The show itself starts with a few audible whistles and some very kitsch cat-calls from the crowd while the dancers, dressed as white rabbits, skip their way onto the stage. It becomes part and parcel of the performance, but it’s only scratching the surface. The dancers neither instigate nor encourage it, it just happens.
And instead of stopping the show or issuing disclaimers beforehand, the troupe uses it.
As the performers up the ante, scene-by-scene getting even more technical, the whistles turn into awe-struck gasps and the cat-calls into thunderous applause. You look past the outfits and really get stuck into how these superwomen and men are moving, all the while reminding yourself that these performers do pole dancing, like you might go running twice a week or play social tennis on the weekend.
As Lee puts it, “At the end of the day, pole dance is not about what your body looks like, but rather what it can achieve”.
Leigh de Jamaer, for instance, has been performing in pole for less than 2 years. Alistair in Wonderland is her first large-scale pole performance, but you wouldn’t guess it watching her move.
“Initially I was drawn to the fitness side of pole”, says de Jamaer. “Pretty soon I completely fell in love with the physical, mental and emotional challenges and conquests”, she adds. “The immense satisfaction in being able to do something that you couldn’t do a few weeks before”.
It’s empowering and it speaks volumes of the what the sport is really about; defiance.
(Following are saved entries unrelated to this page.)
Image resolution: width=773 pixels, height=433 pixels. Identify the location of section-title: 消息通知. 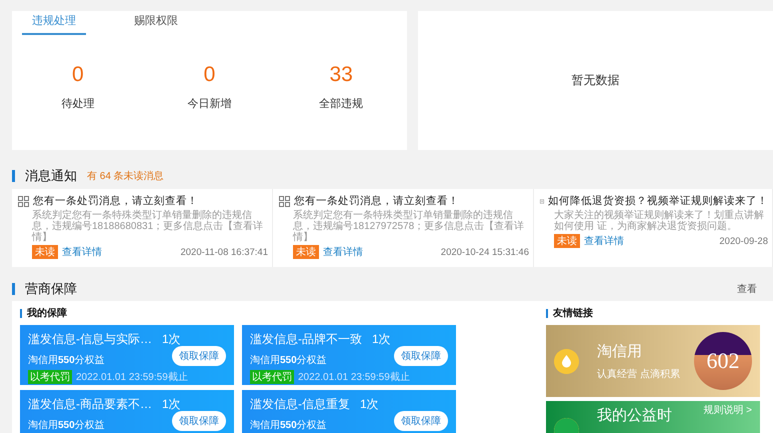
(51, 176).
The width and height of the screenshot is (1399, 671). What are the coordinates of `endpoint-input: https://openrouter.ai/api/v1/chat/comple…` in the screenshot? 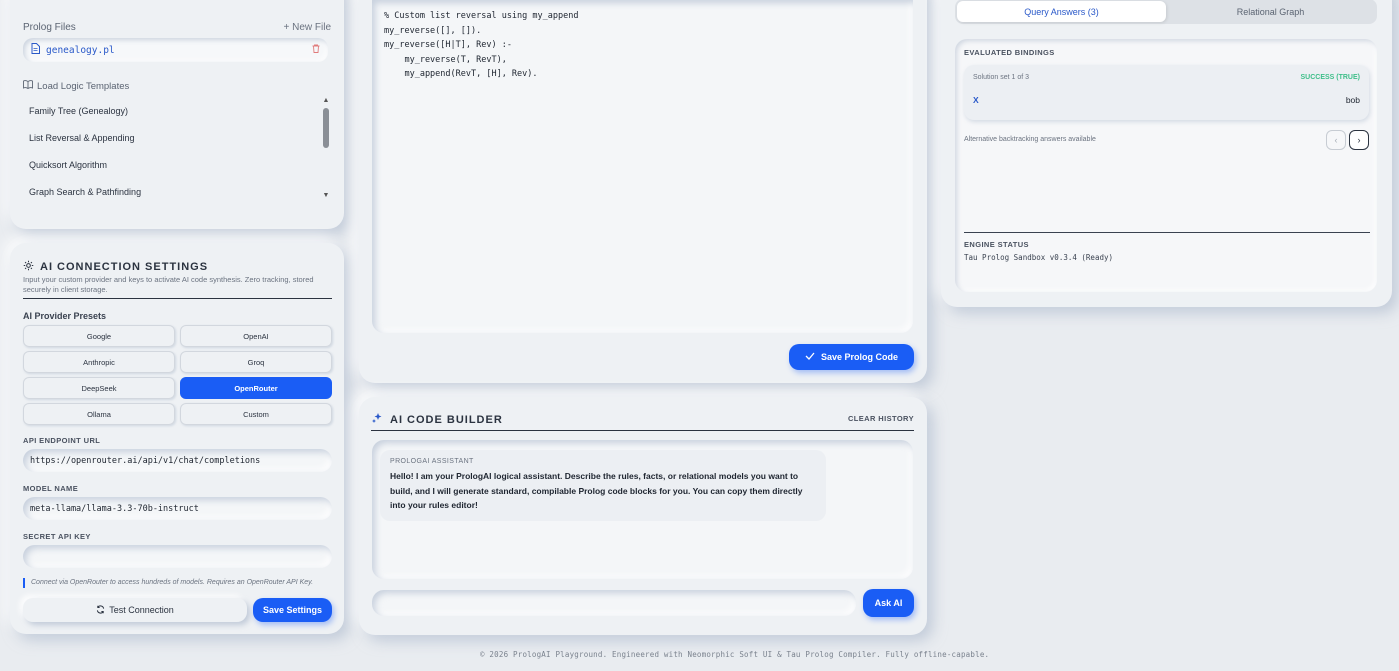 It's located at (178, 460).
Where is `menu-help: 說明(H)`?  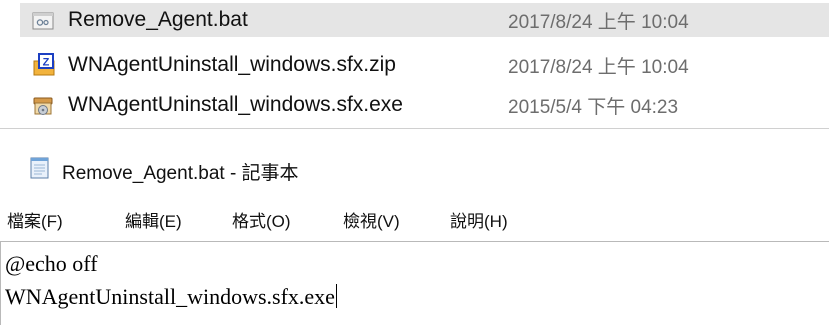
menu-help: 說明(H) is located at coordinates (479, 220).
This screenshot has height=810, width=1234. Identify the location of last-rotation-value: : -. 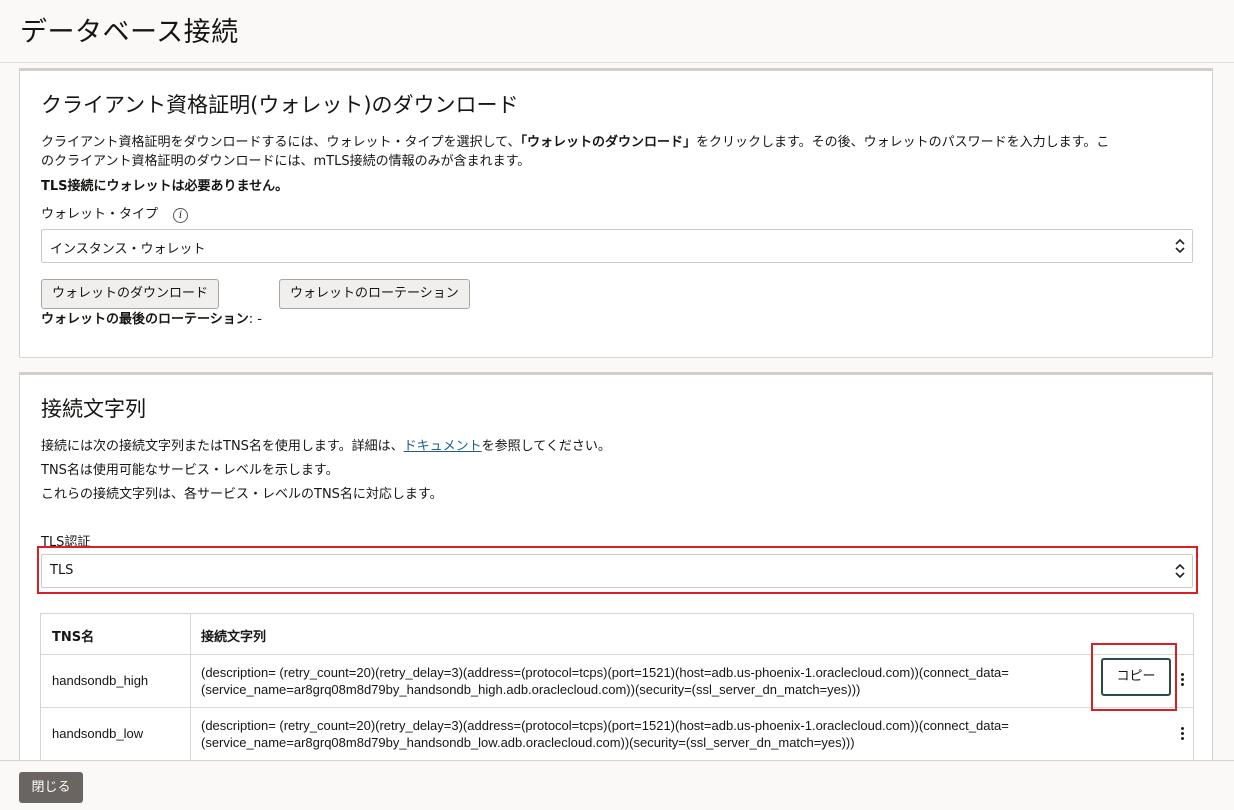
(255, 320).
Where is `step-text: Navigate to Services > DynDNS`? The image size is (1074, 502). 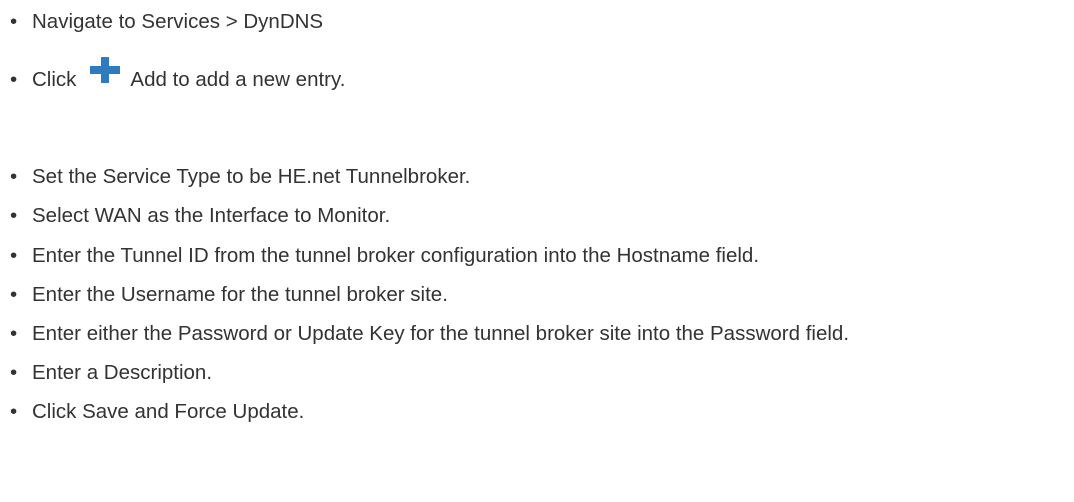 step-text: Navigate to Services > DynDNS is located at coordinates (178, 22).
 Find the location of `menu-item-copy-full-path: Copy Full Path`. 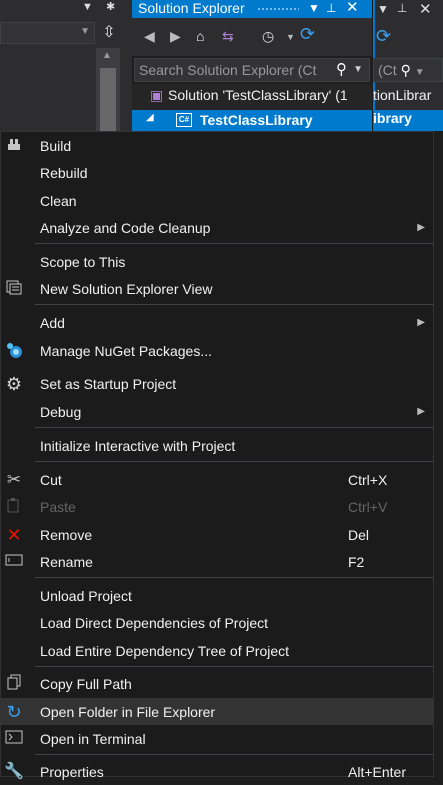

menu-item-copy-full-path: Copy Full Path is located at coordinates (217, 684).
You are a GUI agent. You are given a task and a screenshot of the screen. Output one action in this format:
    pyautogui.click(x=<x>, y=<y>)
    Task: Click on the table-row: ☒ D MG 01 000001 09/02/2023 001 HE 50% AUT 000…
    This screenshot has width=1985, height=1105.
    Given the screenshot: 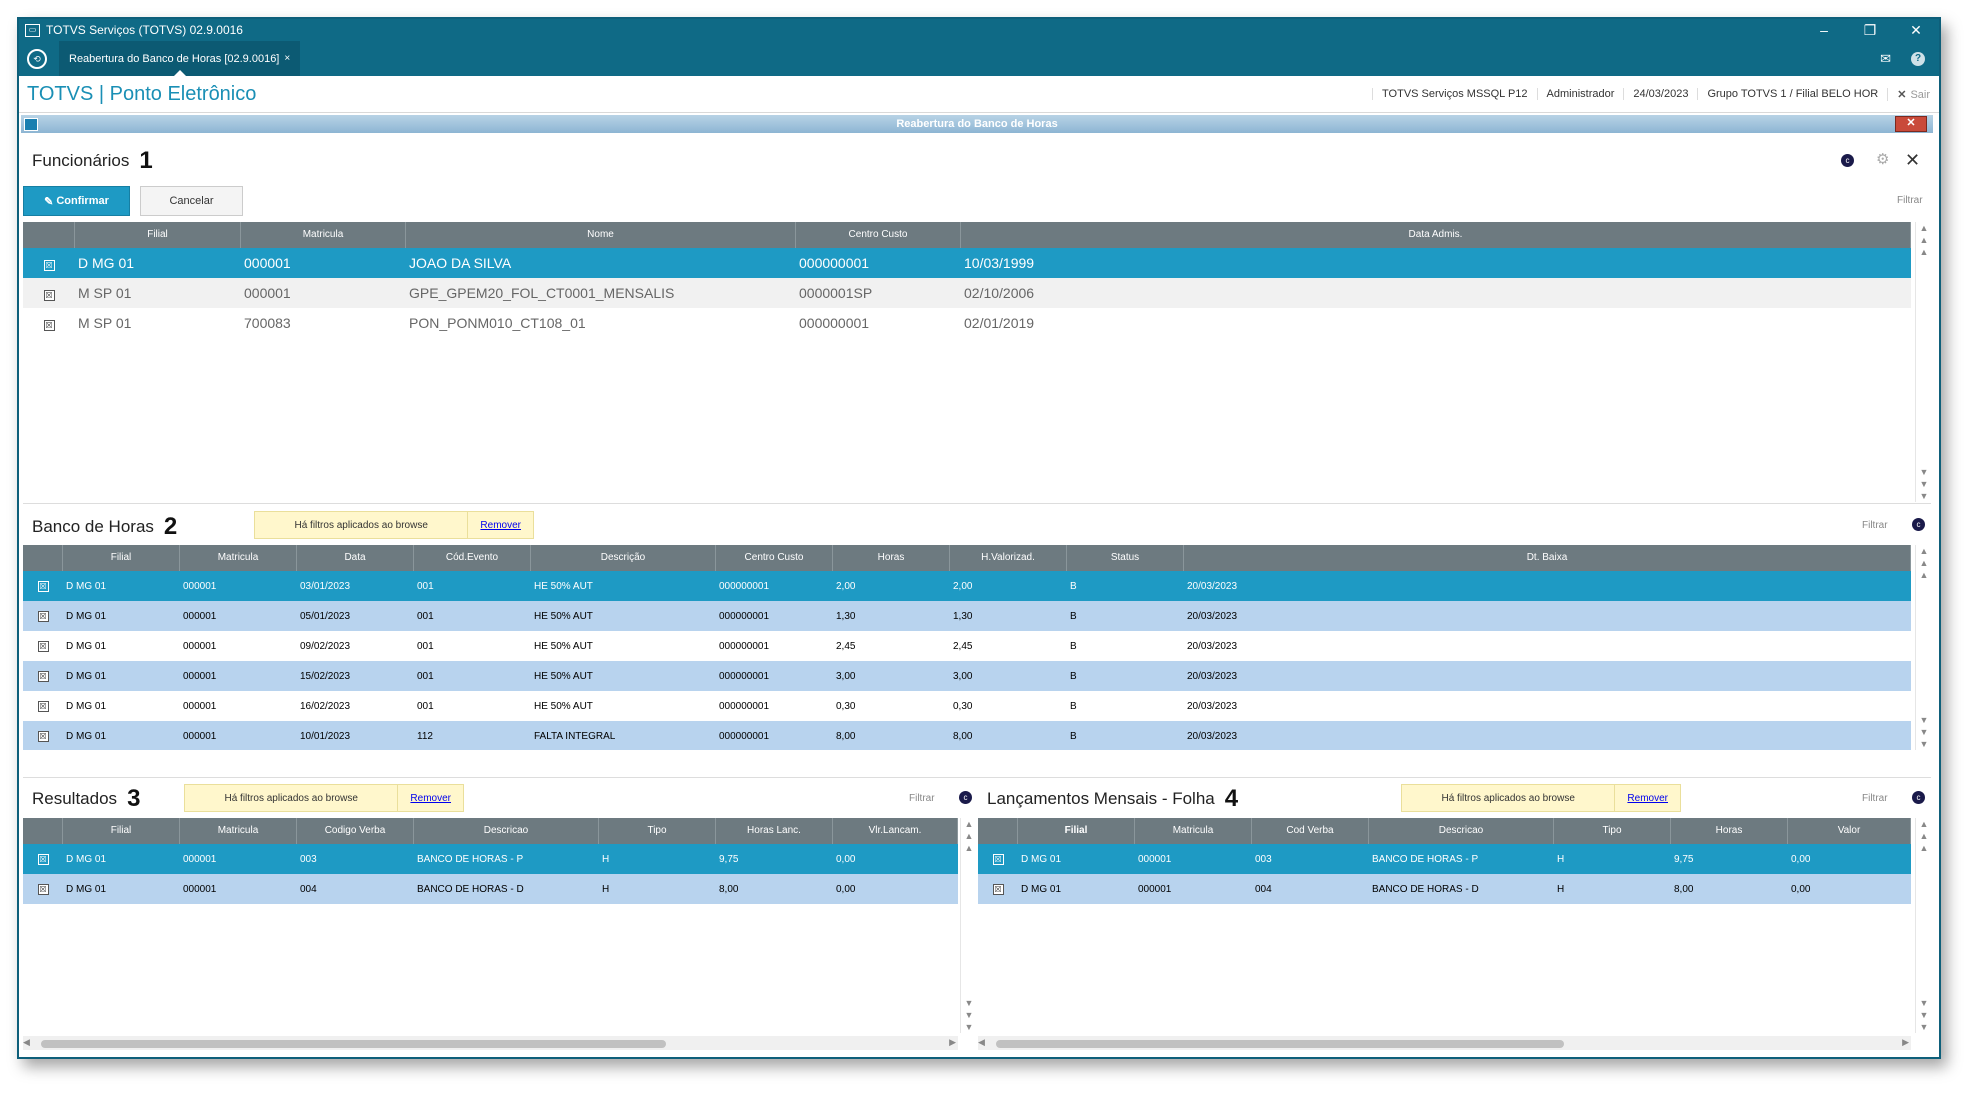 What is the action you would take?
    pyautogui.click(x=967, y=646)
    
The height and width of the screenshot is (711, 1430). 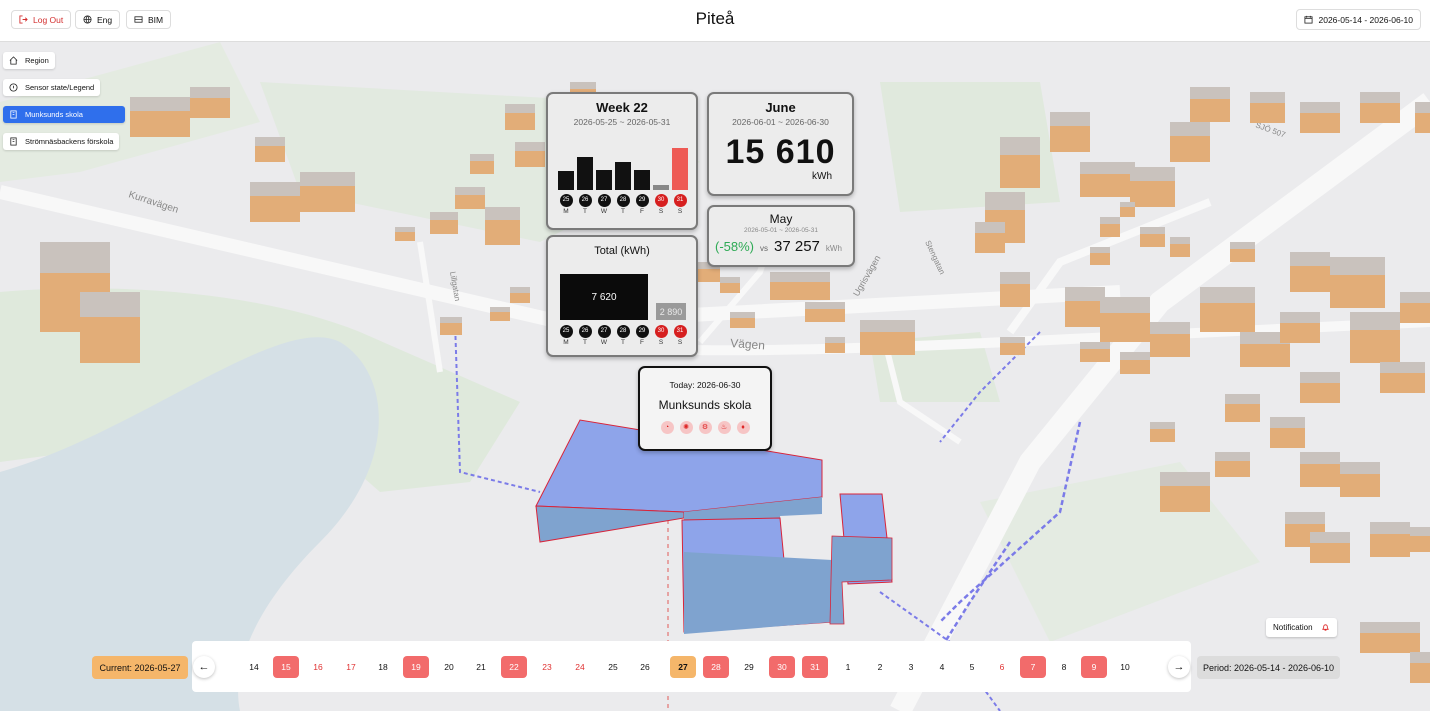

Whether it’s defying gravity, defying the social norm or defying your own limitations, pole dance is a sport that’s definitely breaking some barriers.
Lee explains how seeing that concept grow in her students has rewarded her immensely.
She hopes the sport will grow to greater heights and knows there’s a lot of work to be done to achieve that.
For the moment, at least, she’ll be able to enjoy a captivated audience surely hungry for more.